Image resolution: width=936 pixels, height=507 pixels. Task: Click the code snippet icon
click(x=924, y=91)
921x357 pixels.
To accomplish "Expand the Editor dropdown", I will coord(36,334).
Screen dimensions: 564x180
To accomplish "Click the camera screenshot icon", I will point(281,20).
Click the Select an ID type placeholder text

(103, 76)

---

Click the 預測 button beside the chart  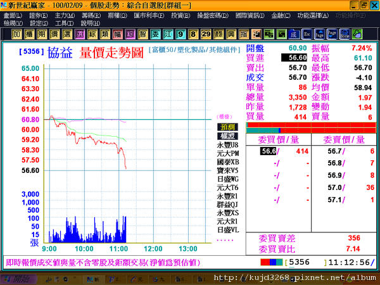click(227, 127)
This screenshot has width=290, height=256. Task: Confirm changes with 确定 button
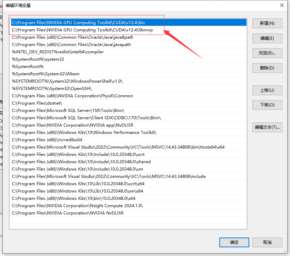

==

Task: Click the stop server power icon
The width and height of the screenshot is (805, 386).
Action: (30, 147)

** TASK **
Look through the records for the word "accomplish". Every line that has it should be copied.

** RESPONSE TO THIS EXERCISE **
To accomplish "Expand the Editor dropdown", I will coord(36,334).
To accomplish "Click the camera screenshot icon", I will point(281,20).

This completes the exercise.